If Stacey was Jewish in name only, Grace Adler is anything but. While “Will & Grace” broke ground in 1998 as one of the first network series to feature an appealing gay main character, it was a first for another reason: “There [hasn’t] been a more positive role model for Jewish women on television in the past 50 years,” as the Forward put it.

Messing, oddly, expresses surprise when told about the Jewish community accolades. “No one’s articulated that to me, but I consider it a huge honor and a privilege,” she says. “I had hoped Grace would be to Jewish people what Will is to gay people.”

While Grace has never seriously dated a Jewish man, Messing wed Daniel Zelman, an actor-screenwriter, in a ceremony conducted by a rabbi in September 2000. The couple attended High Holy Day services in Los Angeles last year (they live in the Hollywood Hills), though Messing describes her Jewish identity as “more cultural than institutionalized.” She performs her share of tzedakah by supporting charities such as the Gay Men’s Health Crisis and Best Friend’s Pet Sanctuary.

Another Messing contribution to the Jewish zeitgeist: “Will & Grace” director James Burrows calls her “Juicy,” the Jewish Lucy, because of her prowess for physical comedy. Anyone who remembers the exploding water-bra episode understands why critics agree she’s a sexier, contemporary incarnation of Lucille Ball. Even Allen noted Messing’s comic ability and cast her in a cameo in his 1998 film, “Celebrity.”

The audition, she recalls, was unorthodox: Before asking her to read, she says, “Woody stared at me for 30 seconds, and I stared back.”

Starring in “Hollywood Ending” also proved daunting. “Woody doesn’t give you the entire script, which is the actors’ bible, so that’s very disarming,” Messing says. “Then he sort of leaves you alone for a long time and doesn’t say anything and just lets you find your way. Often you don’t rehearse and you get only one take; it’s so fast it makes your head spin.”

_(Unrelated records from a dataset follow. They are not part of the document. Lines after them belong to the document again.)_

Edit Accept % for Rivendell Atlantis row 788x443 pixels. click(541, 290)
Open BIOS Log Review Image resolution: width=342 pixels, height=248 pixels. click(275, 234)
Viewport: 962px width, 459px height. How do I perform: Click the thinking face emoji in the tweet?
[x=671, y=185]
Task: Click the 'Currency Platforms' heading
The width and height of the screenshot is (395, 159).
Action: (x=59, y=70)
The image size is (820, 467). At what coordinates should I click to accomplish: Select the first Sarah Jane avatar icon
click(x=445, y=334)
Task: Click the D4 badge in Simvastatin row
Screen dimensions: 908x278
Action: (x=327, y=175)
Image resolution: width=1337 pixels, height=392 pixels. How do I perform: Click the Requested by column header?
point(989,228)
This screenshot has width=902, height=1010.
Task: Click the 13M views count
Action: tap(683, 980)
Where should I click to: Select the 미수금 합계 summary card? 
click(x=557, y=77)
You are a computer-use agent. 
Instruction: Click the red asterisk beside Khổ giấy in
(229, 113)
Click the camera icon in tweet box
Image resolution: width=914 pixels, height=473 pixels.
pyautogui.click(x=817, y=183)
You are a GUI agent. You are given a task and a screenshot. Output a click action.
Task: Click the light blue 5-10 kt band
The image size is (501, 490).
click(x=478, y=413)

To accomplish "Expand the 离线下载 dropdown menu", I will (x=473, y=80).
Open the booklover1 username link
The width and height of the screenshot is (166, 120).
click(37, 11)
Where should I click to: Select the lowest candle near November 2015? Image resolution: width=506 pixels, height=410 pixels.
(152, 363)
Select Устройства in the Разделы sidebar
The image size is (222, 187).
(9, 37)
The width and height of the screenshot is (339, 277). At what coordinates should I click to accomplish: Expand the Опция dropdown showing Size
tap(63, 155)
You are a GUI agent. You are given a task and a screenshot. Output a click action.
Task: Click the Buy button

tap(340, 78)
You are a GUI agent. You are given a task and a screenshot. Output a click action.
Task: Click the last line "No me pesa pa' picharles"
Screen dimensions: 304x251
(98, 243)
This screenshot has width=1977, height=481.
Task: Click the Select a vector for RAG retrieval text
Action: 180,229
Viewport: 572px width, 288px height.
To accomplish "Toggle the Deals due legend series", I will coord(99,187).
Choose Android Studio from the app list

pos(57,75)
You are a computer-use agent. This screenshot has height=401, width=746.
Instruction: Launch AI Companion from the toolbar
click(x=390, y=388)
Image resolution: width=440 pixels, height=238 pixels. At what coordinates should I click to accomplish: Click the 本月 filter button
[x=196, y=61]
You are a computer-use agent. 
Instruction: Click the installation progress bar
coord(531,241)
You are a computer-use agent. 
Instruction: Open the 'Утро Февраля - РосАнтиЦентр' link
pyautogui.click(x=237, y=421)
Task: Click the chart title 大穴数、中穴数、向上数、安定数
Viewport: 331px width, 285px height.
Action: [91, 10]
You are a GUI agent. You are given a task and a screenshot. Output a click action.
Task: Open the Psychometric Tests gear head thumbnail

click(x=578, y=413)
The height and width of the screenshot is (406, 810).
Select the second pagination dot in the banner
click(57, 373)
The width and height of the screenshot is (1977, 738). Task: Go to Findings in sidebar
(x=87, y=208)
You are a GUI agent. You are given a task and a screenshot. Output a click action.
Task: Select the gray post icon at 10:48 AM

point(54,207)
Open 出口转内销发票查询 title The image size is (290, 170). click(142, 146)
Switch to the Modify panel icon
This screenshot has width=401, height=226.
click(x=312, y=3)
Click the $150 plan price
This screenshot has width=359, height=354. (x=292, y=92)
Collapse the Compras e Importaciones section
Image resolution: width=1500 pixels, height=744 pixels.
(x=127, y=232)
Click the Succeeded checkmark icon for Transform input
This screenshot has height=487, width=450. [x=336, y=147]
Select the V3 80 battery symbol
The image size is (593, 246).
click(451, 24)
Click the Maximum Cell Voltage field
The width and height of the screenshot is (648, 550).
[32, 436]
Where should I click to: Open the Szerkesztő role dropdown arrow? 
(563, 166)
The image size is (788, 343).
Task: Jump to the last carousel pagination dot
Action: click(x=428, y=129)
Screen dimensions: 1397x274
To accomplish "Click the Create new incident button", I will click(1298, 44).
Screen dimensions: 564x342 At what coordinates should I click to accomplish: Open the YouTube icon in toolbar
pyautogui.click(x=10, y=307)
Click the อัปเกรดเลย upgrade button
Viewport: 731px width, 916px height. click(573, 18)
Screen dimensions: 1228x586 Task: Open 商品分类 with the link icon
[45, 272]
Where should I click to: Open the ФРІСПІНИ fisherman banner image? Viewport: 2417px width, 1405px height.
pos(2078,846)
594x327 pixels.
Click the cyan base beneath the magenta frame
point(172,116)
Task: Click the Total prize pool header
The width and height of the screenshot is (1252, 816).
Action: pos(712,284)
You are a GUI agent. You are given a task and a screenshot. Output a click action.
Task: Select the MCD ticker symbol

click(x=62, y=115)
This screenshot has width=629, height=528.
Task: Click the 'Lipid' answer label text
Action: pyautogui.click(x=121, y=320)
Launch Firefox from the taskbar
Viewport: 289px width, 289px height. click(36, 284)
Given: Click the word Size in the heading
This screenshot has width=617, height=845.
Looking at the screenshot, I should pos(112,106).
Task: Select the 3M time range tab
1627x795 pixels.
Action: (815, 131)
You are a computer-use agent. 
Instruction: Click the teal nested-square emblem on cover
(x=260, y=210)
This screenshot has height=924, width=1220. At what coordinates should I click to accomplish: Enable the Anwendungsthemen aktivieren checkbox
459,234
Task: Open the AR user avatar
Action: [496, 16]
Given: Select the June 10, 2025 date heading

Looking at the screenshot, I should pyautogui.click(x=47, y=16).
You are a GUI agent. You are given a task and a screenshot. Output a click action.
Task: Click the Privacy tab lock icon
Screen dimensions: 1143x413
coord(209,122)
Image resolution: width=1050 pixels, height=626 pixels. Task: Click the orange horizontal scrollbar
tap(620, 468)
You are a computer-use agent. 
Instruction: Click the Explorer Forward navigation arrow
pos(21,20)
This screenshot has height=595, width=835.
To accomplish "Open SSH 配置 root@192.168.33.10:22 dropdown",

Messing’s career trajectory has been equally head-spinning. She’s appeared on every magazine cover from Cosmo to Glamour and recently flexed her dramatic muscles by portraying Richard Gere’s doomed wife in the “The Mothman Prophesies.” She says her goal is “to work within all mediums and to switch genres as often as possible.”

Playing the very un-Grace-like Lori in “Hollywood Ending” has helped. “It’s been an amazing experience,” she says. “To star in a Woody Allen movie — as his girlfriend, no less — has been a real-life Hollywood ending for me.”

The film opens today in Los Angeles and May 15 at the Cannes Film Festival.